Another really good book on how to understand statistics is Motulsky's Intuitive Biostatistics - it introduces all common "tests" and methodologies people working in the life sciences use, but without the formulas (you use R for that anyway). It's more about the caveats of each test, in which situation you'd use it, what can go wrong, how to interpret the results etc., all written in a very lively style.
I can't help but wonder about those recommender systems. With so little material on statistics I have to assume it's only about observational data, which is the best way to make the millionth+1 useless recommendation engine.
And why is it that the "data science" books never discuss DoE?
Most data scientists, particularly those coming from the cs department, lack most probability and statistics fundamentals. I doubt many of them have even heard of an anova, or sampling distributions, F tests, chi2, etc.
To be fair, ml tends to focus very heavily on prediction, not inference / interpretation of betas. In many tree models how to even understand coefs is an open question.
Most of the big ML books are heavily Bayesians, and these subjects are less discussed (though IIRC Gelman's book has a "Bayesian ANOVA"). Even Elements of Statistical Learning, which is very frequentist in its approach, only references ANOVA in passing.
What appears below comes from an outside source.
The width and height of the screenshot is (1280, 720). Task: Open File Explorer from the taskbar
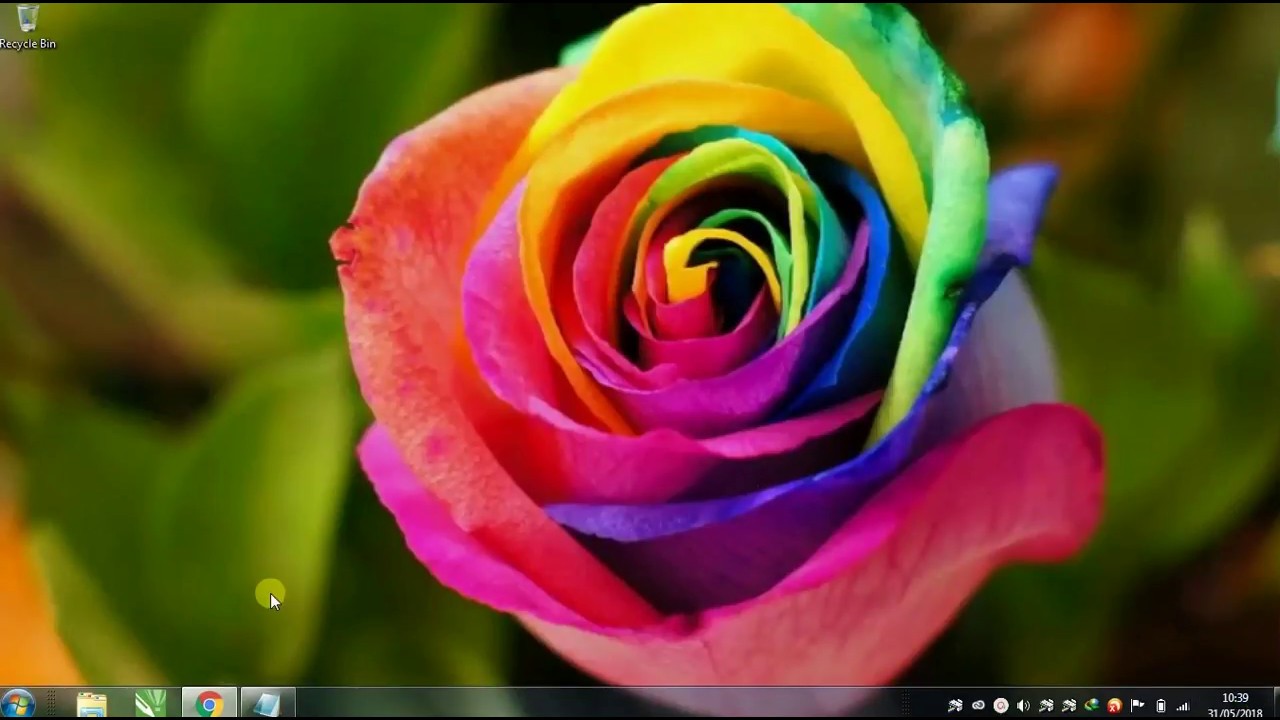[92, 704]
Do you have any book to recommend about these fundamentals?
basic level, very approachable, filled with case studies (and with R code to run them easily found), but stupidly expensive: _statistical sleuth_ by ramsey (but, you know, pdfs can be found on the internets)
intermediate level, covers some blocking IIRC: _Statistics for Experimenters_ by Box et al
advanced: I thought quite good, but classmates did not universally love. Unfortunately does not come with case studies or R code to run them; I have a bunch but (very unfortunately) printed instead of computerized and, in any case, probably copyrighted by my professors. _Experiments: Planning, Analysis, Operation_ by Wu and Hamada. The math is not complex but can be involved for various types of blocking designs.